Participants of the Blue Mountains Eye Study (BMES; whites, n = 3508) and the Singapore Epidemiology of Eye Disease Study (SEED; Malay, n = 3280, Indian, n = 3400, and Chinese, n = 3353) underwent examinations, including retinal photography. The AMD lesions were assessed following the Wisconsin AMD grading protocol by the same photographic grader. Prevalence and characteristics of early AMD lesions were compared between the BMES and the SEED. The associations between ethnicity and early AMD lesion types were analyzed using logistic regression models adjusting for age, sex, smoking status, lipids, and genetic polymorphisms associated with AMD.
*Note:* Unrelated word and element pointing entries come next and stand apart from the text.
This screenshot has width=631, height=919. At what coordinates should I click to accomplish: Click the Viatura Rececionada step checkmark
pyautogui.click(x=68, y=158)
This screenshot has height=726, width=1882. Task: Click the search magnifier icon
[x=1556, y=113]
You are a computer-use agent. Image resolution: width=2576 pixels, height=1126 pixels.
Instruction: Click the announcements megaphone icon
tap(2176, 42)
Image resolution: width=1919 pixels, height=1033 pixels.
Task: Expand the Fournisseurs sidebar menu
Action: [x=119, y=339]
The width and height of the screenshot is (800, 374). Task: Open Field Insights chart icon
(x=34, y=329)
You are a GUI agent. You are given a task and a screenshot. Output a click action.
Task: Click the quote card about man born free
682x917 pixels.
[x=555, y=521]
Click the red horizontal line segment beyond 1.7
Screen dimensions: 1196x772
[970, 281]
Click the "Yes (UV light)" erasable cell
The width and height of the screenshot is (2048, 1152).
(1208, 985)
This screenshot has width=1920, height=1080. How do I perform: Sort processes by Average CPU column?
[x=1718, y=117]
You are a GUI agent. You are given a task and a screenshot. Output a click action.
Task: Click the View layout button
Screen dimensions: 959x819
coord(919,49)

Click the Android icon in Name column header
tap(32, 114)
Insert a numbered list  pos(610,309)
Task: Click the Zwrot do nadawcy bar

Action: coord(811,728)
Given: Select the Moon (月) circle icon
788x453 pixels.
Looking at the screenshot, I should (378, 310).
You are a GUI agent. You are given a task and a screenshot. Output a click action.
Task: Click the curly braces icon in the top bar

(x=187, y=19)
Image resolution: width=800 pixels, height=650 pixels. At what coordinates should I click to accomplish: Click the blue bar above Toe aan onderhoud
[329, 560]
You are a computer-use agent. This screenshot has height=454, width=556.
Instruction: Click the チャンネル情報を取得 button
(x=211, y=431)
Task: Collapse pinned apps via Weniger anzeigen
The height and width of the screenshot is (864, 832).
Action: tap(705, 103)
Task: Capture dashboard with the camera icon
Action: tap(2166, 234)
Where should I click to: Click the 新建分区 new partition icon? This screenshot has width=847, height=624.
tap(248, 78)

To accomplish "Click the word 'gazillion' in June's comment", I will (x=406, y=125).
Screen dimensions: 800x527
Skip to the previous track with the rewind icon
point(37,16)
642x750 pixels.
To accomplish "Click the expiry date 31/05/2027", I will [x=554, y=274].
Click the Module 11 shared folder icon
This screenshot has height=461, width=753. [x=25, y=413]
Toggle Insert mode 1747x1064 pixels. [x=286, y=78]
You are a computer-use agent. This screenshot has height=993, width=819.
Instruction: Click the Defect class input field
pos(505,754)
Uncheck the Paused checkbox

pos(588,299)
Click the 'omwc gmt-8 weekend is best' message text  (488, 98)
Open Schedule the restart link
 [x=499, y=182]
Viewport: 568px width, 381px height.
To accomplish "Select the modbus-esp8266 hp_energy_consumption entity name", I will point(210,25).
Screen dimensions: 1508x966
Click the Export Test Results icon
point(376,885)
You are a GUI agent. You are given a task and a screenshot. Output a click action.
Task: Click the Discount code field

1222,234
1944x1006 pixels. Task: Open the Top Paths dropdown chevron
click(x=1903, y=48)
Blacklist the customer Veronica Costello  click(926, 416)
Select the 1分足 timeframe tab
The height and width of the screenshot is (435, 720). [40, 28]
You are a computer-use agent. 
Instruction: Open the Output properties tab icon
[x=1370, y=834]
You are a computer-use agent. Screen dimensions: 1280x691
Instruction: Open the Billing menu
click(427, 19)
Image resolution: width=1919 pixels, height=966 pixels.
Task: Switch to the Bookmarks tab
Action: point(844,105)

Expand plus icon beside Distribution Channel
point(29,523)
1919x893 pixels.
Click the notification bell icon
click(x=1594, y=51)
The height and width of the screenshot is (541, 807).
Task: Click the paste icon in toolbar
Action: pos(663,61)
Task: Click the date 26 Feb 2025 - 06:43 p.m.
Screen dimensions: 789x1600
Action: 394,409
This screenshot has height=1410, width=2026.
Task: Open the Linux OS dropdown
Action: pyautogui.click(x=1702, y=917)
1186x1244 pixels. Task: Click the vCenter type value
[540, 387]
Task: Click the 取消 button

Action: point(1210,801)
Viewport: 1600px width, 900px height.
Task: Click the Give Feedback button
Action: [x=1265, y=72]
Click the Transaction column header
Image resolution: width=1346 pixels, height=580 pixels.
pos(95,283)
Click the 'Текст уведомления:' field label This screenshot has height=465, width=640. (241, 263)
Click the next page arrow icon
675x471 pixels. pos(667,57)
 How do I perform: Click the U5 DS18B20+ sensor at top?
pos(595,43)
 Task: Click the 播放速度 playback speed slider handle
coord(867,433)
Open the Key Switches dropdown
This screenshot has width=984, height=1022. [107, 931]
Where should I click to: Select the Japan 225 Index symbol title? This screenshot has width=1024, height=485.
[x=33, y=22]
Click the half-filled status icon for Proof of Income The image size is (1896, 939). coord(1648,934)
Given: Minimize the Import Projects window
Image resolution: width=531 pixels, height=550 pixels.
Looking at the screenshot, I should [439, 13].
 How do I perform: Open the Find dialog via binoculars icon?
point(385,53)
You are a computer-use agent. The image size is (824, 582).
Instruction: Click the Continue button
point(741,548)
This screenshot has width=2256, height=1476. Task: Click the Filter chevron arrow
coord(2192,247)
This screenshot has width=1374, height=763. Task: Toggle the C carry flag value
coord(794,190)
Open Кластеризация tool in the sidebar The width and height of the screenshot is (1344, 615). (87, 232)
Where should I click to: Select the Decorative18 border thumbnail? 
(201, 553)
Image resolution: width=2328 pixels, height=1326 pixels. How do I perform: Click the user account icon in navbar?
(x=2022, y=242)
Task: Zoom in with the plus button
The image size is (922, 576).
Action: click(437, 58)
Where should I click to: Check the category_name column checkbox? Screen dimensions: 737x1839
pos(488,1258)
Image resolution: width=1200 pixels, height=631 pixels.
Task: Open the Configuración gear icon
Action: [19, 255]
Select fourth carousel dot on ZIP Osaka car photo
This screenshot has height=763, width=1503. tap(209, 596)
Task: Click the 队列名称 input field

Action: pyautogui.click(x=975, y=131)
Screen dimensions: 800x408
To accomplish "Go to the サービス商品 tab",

After age-standardization to the BMES population, the prevalence of distinct soft drusen was significantly higher in Singaporeans compared to Australians (23.9%, 95% confidence interval [CI] 22.9-25.0 vs. 6.2%, 95% CI 5.3-7.0), with an adjusted odds ratio (OR) of 4.6 (95% CI 3.4-6.0). In contrast, the prevalence of indistinct soft or reticular drusen was significantly lower in Singaporeans compared to Australians (6.5%, 95% CI 5.9-7.1 vs. 8.3%, 95% CI 7.4-9.3, with nonsignificant adjusted OR of 1.2, 95% CI 0.8-1.7). Soft drusen of any type were present frequently at the inner and outer macula (within a zone ≥500 to <3000 μm radius from the foveal center) among Singaporeans, while among Australians soft drusen were present more frequently at the central macula (<500 μm radius).
Singaporean Asians had a milder spectrum of early AMD lesions and lesion characteristics (predominantly distinct soft drusen and noncentral location) compared to white Australians.
我们比较了白种澳大利亚人和新加坡亚裔人群中与年龄相关的早期黄斑变性(AMD)病变特征。
参与蓝山眼研究(BMES;白人,n=3508)和新加坡眼病流行病学研究(SEED;马来人,n=3280,印度人,n=3400,中国人,n=3353)的参与者接受了视网膜摄影检查。AMD 病变按照威斯康星 AMD 分级方案,由同一位摄影分级员进行评估。比较了 BMES 和 SEED 中早期 AMD 病变的患病率和特征。使用逻辑回归模型,在调整年龄、性别、吸烟状况、血脂和与 AMD 相关的遗传多态性后,分析了种族与早期 AMD 病变类型之间的关联。
在按 BMES 人群年龄标准化后,新加坡人明显具有更高的明确软性玻璃疣患病率(23.9%,95%置信区间[CI]22.9-25.0 与 6.2%,95%CI5.3-7.0),调整后的优势比(OR)为 4.6(95%CI3.4-6.0)。相比之下,新加坡人的不明确软性或网状玻璃疣患病率明显低于澳大利亚人(6.5%,95%CI5.9-7.1 与 8.3%,95%CI7.4-9.3,调整后的 OR 为 1.2,95%CI0.8-1.7)。在新加坡人群中,任何类型的软性玻璃疣都常在内、外黄斑区(从黄斑中心凹内 500 至<3000μm 半径范围内的区域)存在,而在澳大利亚人群中,软性玻璃疣则更常存在于中央黄斑区(<500μm 半径)。
与白种澳大利亚人相比,新加坡亚裔人群具有更轻微的早期 AMD 病变谱和病变特征(主要为明确的软性玻璃疣和非中央位置)。